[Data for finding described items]
....

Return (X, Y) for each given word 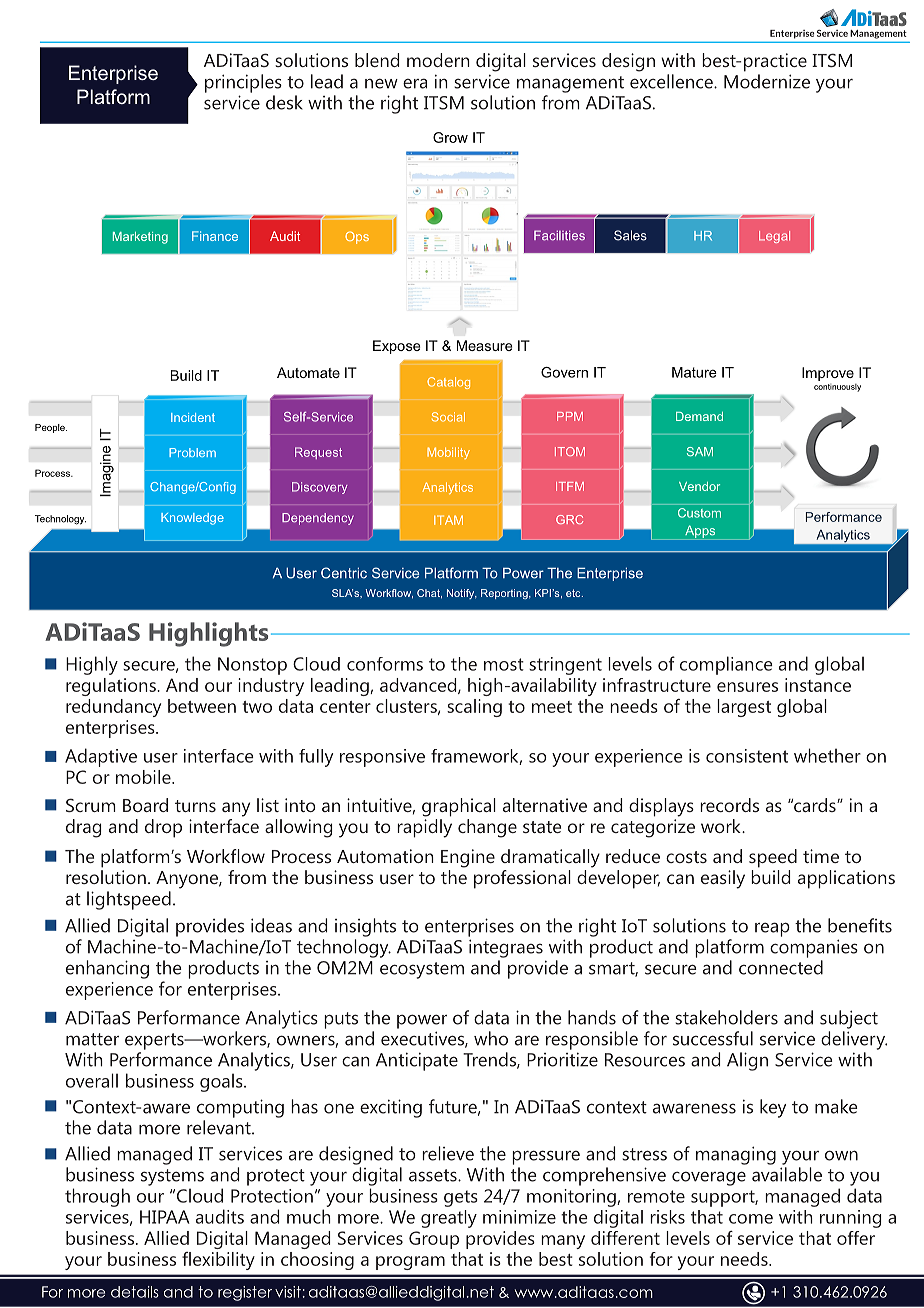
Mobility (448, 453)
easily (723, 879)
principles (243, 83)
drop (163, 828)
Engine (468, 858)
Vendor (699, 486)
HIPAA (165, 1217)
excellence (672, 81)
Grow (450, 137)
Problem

....

WORK REQUIRED =
Write every line of the data above as a JSON list of strings, one string per line, skipping any blank lines. Leave the pictures out.

ANSWER TO THIS TASK =
[
  "Return (X, Y) for each given word ",
  "Mobility (448, 453)",
  "easily (723, 879)",
  "principles (243, 83)",
  "drop (163, 828)",
  "Engine (468, 858)",
  "Vendor (699, 486)",
  "HIPAA (165, 1217)",
  "excellence (672, 81)",
  "Grow (450, 137)",
  "Problem"
]